** EXERCISE DETAILS **
Your answer should be the records below, written out exactly.

<<<<

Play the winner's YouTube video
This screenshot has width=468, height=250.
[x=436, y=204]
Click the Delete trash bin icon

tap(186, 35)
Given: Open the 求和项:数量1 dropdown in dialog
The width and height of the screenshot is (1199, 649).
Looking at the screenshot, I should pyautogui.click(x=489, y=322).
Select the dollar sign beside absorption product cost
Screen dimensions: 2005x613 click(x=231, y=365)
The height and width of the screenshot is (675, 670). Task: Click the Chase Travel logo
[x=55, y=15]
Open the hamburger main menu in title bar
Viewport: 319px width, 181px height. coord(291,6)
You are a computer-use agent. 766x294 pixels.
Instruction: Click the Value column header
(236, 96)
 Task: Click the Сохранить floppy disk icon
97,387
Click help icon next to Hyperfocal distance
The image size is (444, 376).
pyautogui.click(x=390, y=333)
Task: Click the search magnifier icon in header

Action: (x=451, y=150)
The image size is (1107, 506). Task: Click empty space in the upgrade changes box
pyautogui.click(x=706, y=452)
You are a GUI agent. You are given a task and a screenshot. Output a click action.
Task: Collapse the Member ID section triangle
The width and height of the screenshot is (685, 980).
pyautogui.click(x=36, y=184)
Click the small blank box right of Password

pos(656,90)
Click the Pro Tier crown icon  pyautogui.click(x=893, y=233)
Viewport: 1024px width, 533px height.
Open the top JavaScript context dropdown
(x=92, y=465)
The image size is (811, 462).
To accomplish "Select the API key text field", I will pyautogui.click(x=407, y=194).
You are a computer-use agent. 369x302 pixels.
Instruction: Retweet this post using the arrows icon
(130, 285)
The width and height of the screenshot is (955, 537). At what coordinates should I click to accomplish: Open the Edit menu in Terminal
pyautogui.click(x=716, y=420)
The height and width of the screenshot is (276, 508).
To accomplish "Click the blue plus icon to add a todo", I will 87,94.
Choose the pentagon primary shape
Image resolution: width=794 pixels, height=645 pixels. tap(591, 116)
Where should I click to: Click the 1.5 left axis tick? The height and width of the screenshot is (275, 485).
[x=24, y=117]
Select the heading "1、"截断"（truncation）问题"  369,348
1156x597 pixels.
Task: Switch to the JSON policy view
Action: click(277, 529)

>>>>

** PROBLEM SOLUTION **
Play the winner's YouTube video
This screenshot has width=468, height=250.
[x=436, y=204]
Click the Delete trash bin icon

tap(186, 35)
Given: Open the 求和项:数量1 dropdown in dialog
The width and height of the screenshot is (1199, 649).
Looking at the screenshot, I should pyautogui.click(x=489, y=322).
Select the dollar sign beside absorption product cost
Screen dimensions: 2005x613 click(x=231, y=365)
The height and width of the screenshot is (675, 670). Task: Click the Chase Travel logo
[x=55, y=15]
Open the hamburger main menu in title bar
Viewport: 319px width, 181px height. coord(291,6)
You are a computer-use agent. 766x294 pixels.
Instruction: Click the Value column header
(236, 96)
 Task: Click the Сохранить floppy disk icon
97,387
Click help icon next to Hyperfocal distance
The image size is (444, 376).
pyautogui.click(x=390, y=333)
Task: Click the search magnifier icon in header

Action: (x=451, y=150)
The image size is (1107, 506). Task: Click empty space in the upgrade changes box
pyautogui.click(x=706, y=452)
You are a GUI agent. You are given a task and a screenshot. Output a click action.
Task: Collapse the Member ID section triangle
The width and height of the screenshot is (685, 980).
pyautogui.click(x=36, y=184)
Click the small blank box right of Password

pos(656,90)
Click the Pro Tier crown icon  pyautogui.click(x=893, y=233)
Viewport: 1024px width, 533px height.
Open the top JavaScript context dropdown
(x=92, y=465)
The image size is (811, 462).
To accomplish "Select the API key text field", I will pyautogui.click(x=407, y=194).
You are a computer-use agent. 369x302 pixels.
Instruction: Retweet this post using the arrows icon
(130, 285)
The width and height of the screenshot is (955, 537). At what coordinates should I click to accomplish: Open the Edit menu in Terminal
pyautogui.click(x=716, y=420)
The height and width of the screenshot is (276, 508).
To accomplish "Click the blue plus icon to add a todo", I will 87,94.
Choose the pentagon primary shape
Image resolution: width=794 pixels, height=645 pixels. tap(591, 116)
Where should I click to: Click the 1.5 left axis tick? The height and width of the screenshot is (275, 485).
[x=24, y=117]
Select the heading "1、"截断"（truncation）问题"  369,348
1156x597 pixels.
Task: Switch to the JSON policy view
Action: click(277, 529)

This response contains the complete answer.